Dismissing fears expressed in Washington D.C. of a “leftist wave” sweeping Latin America as a “rather superficial analysis”, he reproached critics for demonizing the Venezuelan leader.

“Hugo is a force of nature unleashed, he is a man of great charisma and I believe that his efforts to defeat poverty have led him to take a path of great participation….I think he has had the good luck of very high oil prices, which has allowed him to do what he does”, Lagos said.

Brazil president wants Bush, Chavez chat
BRASILIA, Brazil - Brazil's president says he'd like to get President Bush and ardent U.S. critic Venezuelan President Hugo Chavez to sit down together and talk out their differences.

"I told President Bush that, before my term of office ends, I want to see him and Chavez seated at the same table," Brazilian President Luiz Inacio Lula da Silva told The Economist in an interview published Friday on the British magazine's Web site.
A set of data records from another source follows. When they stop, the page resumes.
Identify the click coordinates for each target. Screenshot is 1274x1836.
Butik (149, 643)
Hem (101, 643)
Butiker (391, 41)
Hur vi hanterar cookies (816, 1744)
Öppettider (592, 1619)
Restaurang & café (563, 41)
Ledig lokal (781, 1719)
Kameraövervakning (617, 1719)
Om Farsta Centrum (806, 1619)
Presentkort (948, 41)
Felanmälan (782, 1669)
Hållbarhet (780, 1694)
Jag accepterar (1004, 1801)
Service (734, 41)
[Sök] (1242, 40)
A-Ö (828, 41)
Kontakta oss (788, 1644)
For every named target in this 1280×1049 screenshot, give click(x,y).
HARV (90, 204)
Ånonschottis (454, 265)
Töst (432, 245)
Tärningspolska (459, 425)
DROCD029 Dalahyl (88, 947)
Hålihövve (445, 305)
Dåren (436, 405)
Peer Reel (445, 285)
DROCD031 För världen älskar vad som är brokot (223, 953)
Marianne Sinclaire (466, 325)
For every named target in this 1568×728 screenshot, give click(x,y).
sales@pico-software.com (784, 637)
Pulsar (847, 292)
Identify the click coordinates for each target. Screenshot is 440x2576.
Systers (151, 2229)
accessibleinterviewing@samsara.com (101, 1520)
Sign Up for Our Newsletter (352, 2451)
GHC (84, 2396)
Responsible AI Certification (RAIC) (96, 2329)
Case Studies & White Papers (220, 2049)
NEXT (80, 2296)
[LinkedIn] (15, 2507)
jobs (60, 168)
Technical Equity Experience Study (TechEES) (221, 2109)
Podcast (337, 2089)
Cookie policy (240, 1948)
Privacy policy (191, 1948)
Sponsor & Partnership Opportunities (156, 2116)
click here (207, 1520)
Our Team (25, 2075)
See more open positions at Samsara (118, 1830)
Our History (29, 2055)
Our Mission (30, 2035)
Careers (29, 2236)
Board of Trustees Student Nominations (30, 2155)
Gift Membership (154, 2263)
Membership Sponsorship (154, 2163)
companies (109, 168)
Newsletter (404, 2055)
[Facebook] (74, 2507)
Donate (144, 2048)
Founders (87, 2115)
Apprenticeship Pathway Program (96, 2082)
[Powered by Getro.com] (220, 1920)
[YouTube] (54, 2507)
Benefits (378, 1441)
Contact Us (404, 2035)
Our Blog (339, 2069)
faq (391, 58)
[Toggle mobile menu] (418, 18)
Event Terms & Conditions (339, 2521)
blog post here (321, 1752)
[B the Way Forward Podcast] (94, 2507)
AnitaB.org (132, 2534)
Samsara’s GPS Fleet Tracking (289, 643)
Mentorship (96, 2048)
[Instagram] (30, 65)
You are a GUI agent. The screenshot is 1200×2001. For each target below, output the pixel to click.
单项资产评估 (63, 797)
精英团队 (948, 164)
Relations between Venezuela, the world's fifth largest oil exporter, and the U.S. have gradually deteriorated, leading to the recent expulsion of diplomats from each country and threats by Caracas to cut oil shipments to the U.S.

For his part, the left-leaning Silva was at first was distrusted by Washington. But he surprised many by curbing spending, bringing down inflation, and enacting programs to distribute food and boost education among the poor.